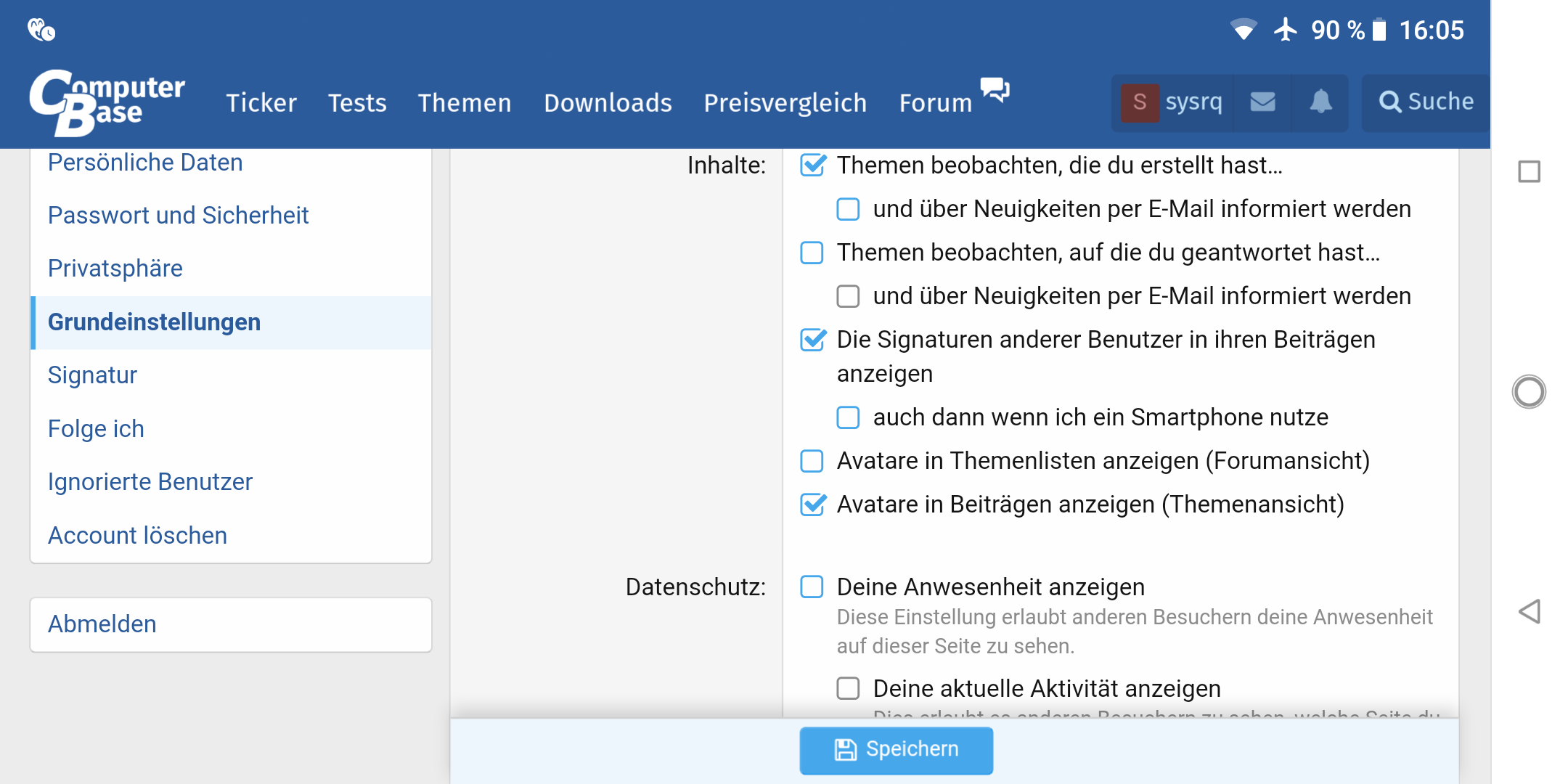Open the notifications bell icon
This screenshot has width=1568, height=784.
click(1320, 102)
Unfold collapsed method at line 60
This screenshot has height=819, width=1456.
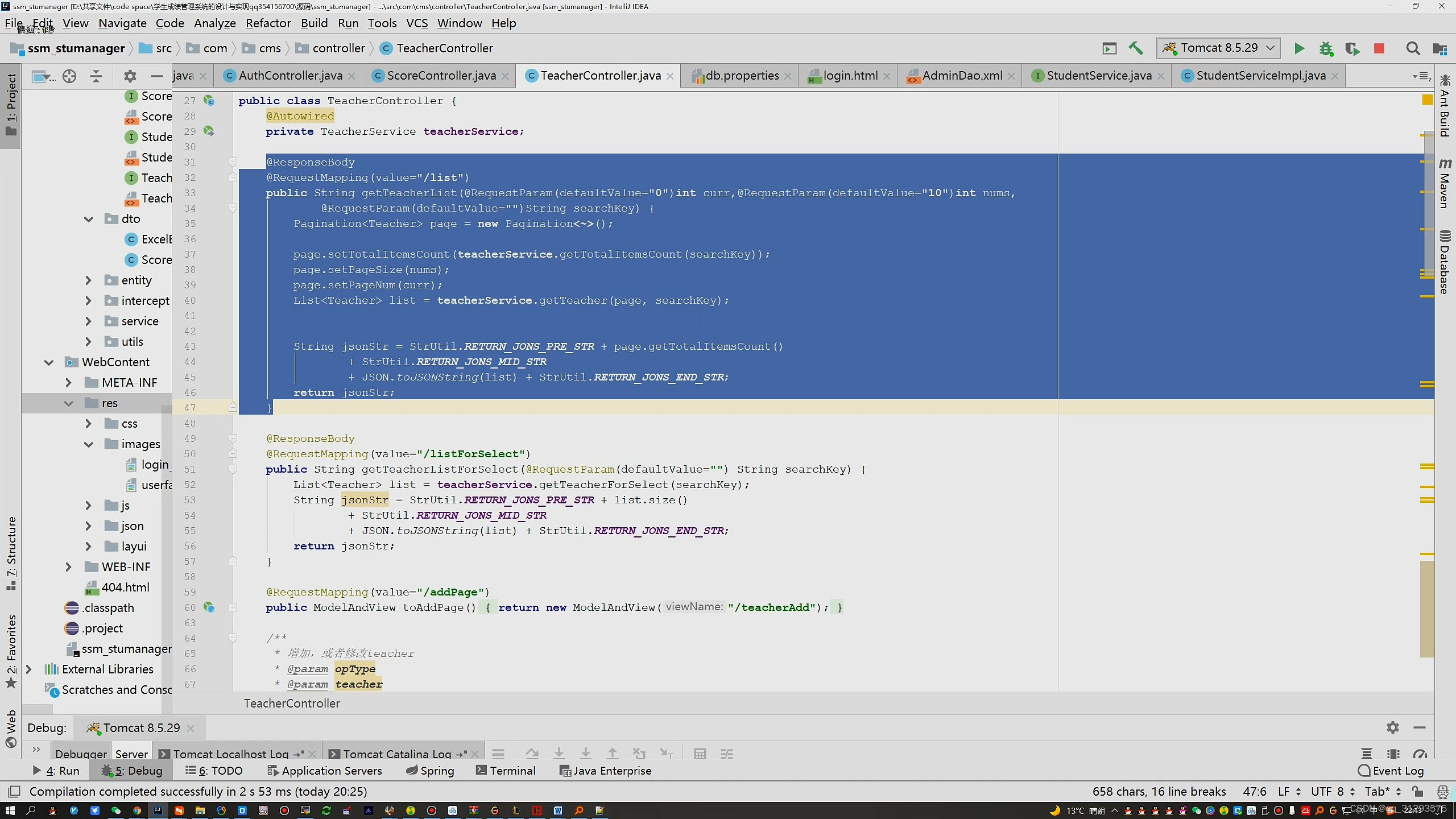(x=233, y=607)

WORK ITEM —
Pictures are to be omitted from the copy, and only the lines from the one containing "Unfold collapsed method at line 60" through the final line of the listing above are to be written out exactly.

EXERCISE RESULT —
Unfold collapsed method at line 60
This screenshot has height=819, width=1456.
(x=233, y=607)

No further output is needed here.